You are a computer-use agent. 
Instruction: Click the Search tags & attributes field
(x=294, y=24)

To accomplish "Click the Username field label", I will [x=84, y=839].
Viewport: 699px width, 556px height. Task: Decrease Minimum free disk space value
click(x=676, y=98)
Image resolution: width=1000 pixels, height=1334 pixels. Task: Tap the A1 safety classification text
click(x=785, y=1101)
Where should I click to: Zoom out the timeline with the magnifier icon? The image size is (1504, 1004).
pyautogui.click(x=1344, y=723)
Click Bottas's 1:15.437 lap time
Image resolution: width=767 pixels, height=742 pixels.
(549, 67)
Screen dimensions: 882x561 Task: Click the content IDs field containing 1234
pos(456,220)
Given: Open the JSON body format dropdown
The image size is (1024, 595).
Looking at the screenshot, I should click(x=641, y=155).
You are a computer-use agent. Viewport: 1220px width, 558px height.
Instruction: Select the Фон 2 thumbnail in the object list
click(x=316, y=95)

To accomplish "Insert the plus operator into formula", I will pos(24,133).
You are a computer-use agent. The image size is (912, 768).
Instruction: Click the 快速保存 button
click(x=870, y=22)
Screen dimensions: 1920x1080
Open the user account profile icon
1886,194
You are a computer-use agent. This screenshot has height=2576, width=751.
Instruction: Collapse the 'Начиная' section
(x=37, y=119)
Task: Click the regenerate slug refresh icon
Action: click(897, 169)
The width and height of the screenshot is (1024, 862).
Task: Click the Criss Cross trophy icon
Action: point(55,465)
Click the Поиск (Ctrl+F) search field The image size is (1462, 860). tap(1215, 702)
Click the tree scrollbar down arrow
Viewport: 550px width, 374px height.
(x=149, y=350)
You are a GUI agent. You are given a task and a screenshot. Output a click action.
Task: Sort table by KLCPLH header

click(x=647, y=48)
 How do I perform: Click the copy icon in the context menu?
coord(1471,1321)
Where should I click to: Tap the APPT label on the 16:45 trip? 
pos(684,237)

━━━━━━

- THE PROBLEM -
From the line containing "Where should I click to: Tap" down to the last line of the records above, print every line exactly, with both ends kept.

- SOLVED EXERCISE -
Where should I click to: Tap the APPT label on the 16:45 trip? 
pos(684,237)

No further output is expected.